KudanSLAM
Artificial Perception algorithms
for all the embedded devices
Kudan, Inc. has succeeded to develop real time 3D mapping and position tracking via camera, called “KudanSLAM*1”, and started to provide its technology to the market such as Autonomous car, ADAS*2, Drone, Industrial and Personal Robots in addition to the existing AR/VR industries.
SLAM, is the software technology, which is capable of 3D mapping and position tracking. It provides computers the ability of “computer vision” to acquire, process, analyse and understand digital images as well as the ability to map its 3D environment, objects, and understand its location within it. This “Computer Vision” technology can be used for any industries such as Autonomous car and Robotics.
Kudan has been developing tracking space and object technology through AR. As a result, Kudan succeeded to develop practicable and next generation algorithm, which would replace the existing SLAM such as ORB and PTAM*3 SLAM base, and apply those technology to be ready for the market.
Kudan, as a SLAM’s leading company, aims to spread use of KudanSLAM which is to be embedded on all image-related devices with camera, in any fields such as Autonomous car, ADAS, Drone and Robotics in addition to the existing AR/VR area.
KudanSLAM has been designed from the ground up to be as flexible as possible, allowing it to be applied in a large variety of circumstances.
The core codebase can target most processor architectures, and there is no reliance on the presence of operating system functionality. Multiple processor classes can be utilised, ranging from low-powered general purpose to highly custom DSPs. A large variety of hardware sensors are supported, ranging from monocular and stereo cameras, up to visual-inertial depth cameras.
Our SLAM is designed to be as general purpose as possible. It can be used equally well in a variety of situations, ranging from mobile positional tracking through to autonomous driving.

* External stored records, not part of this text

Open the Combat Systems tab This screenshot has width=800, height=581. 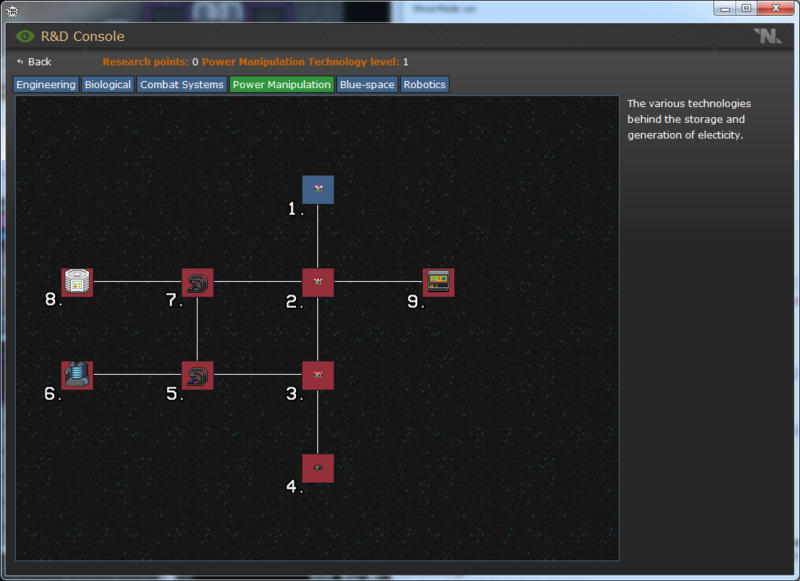(x=182, y=85)
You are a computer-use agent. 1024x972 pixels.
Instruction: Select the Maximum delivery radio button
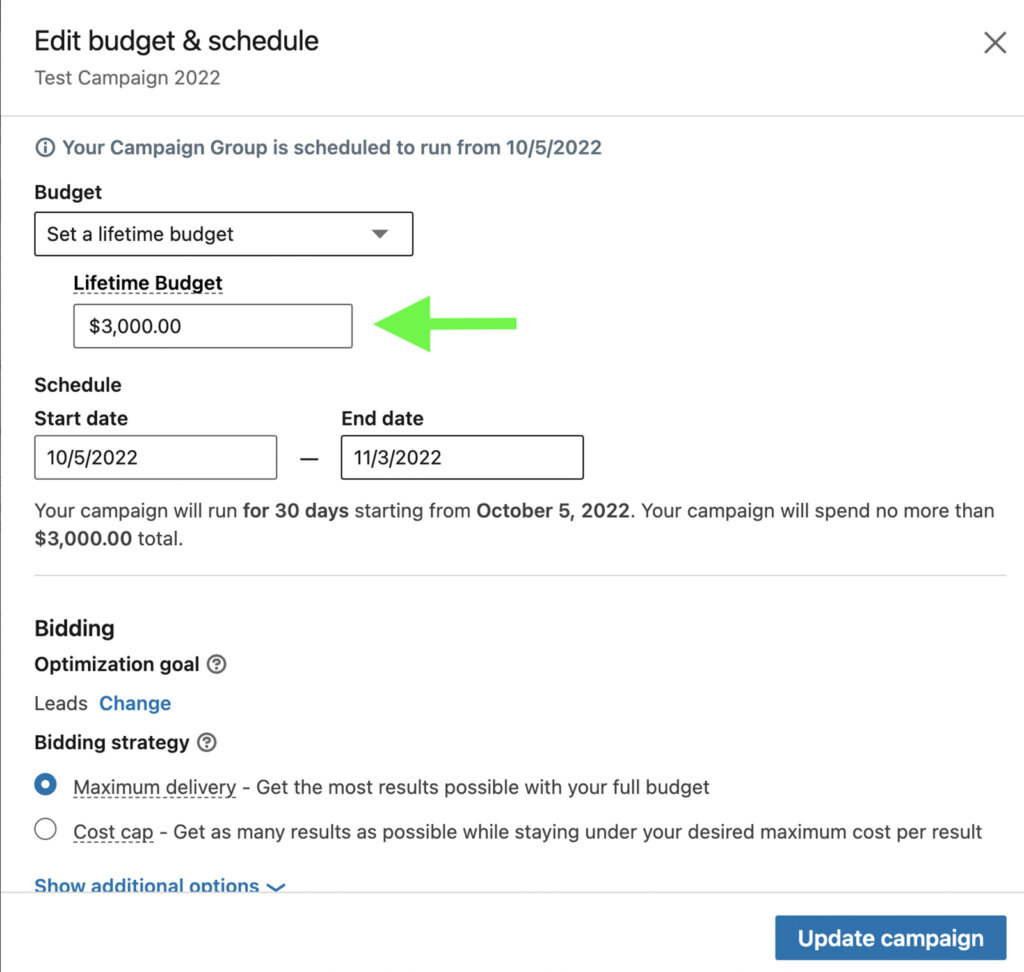click(x=44, y=784)
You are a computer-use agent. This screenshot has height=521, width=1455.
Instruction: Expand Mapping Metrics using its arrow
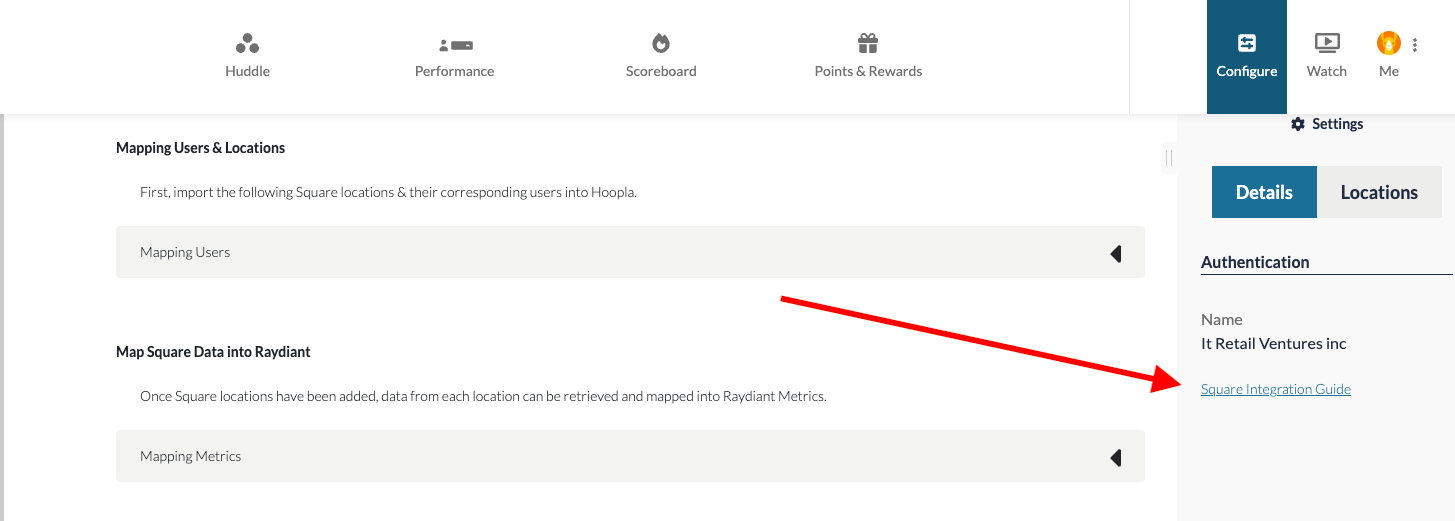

Every aspect of the system is highly configurable and exposed via a simple to use API, allowing easy tuning to the target hardware and use-case.
KudanSLAM is designed to be highly performant; computationally efficient as well as providing robust, accurate results.
Everything from algorithm design through to implementation targets speed. This allows for low-latency tracking at high framerates, all while minimising CPU utilisation to save power. Lower powered classes of processor can easily be used.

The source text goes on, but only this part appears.